A native New Yorker, Diane Arbus photographed the inhabitants of the city, seeking out those at the edges of society. Her work reflects daily life, with a gaze that emphasizes the abnormality of the commonplace. The 1962 picture of the boy with the hand grenade in Central Park seems no different from other children; his exasperation communicates a frustration beyond the specific image. One of her best-known images, it forces us to take note of the disturbances underlying everyday experience.
The boy in question was Colin Wood, the son of tennis player Sidney Wood, who was caught “in a moment of exasperation”, his hands claw-like, his face maniacal. Arbus captured this photograph by having the boy stand while moving around him, claiming she was trying to find the right angle. The boy became impatient and told her to “Take the picture already!” In other pictures on contact sheet, he is seen as a happy child.
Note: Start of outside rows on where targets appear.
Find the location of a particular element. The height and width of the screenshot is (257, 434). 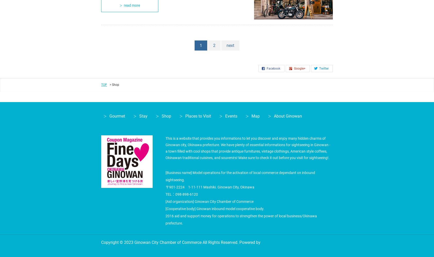

'Facebook' is located at coordinates (274, 68).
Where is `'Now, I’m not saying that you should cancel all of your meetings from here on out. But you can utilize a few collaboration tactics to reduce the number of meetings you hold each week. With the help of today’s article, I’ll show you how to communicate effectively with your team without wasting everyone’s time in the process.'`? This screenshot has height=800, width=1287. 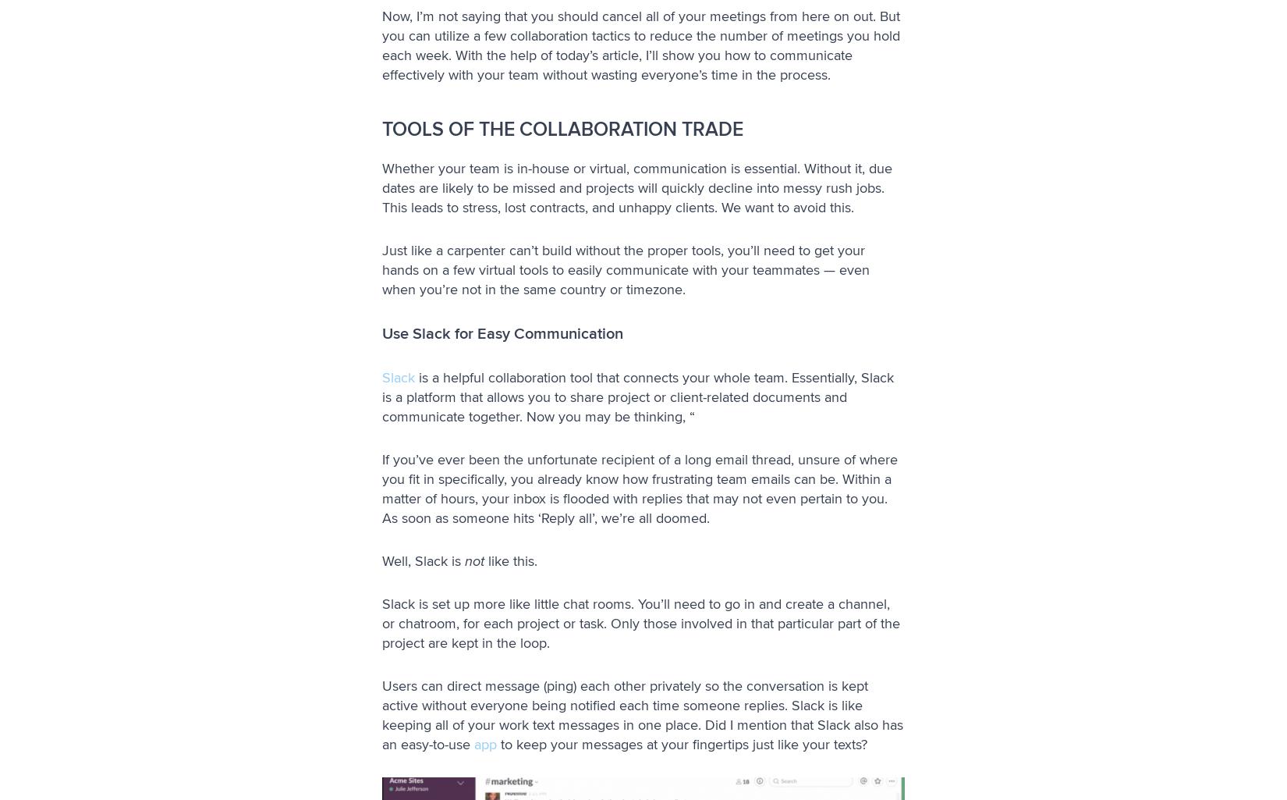 'Now, I’m not saying that you should cancel all of your meetings from here on out. But you can utilize a few collaboration tactics to reduce the number of meetings you hold each week. With the help of today’s article, I’ll show you how to communicate effectively with your team without wasting everyone’s time in the process.' is located at coordinates (640, 43).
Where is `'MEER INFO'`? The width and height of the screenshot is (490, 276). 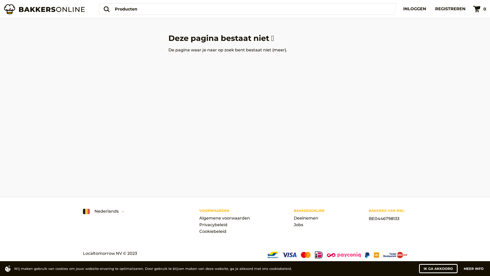 'MEER INFO' is located at coordinates (473, 268).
Wood learnt of his notoriety at age 14, and hated the image during his youth, especially after a classmate photocopied it and plastered it around school. Now, he thinks of it as a great conversation starter. To him, Arbus “captured the loneliness of everyone. It’s all people who want to connect but don’t know how to connect.” He believes that’s also how she felt about herself. Deeply influenced by Weegee and Lisette Model, her teacher, Arbus created images that cut across American culture, calling into question what is usually regarded as normal and giving insight into the psychology of a nation–in this photo, grenade and grimace combined to form a dystopia Arbus imagined from the point of view of the Garden of Eden.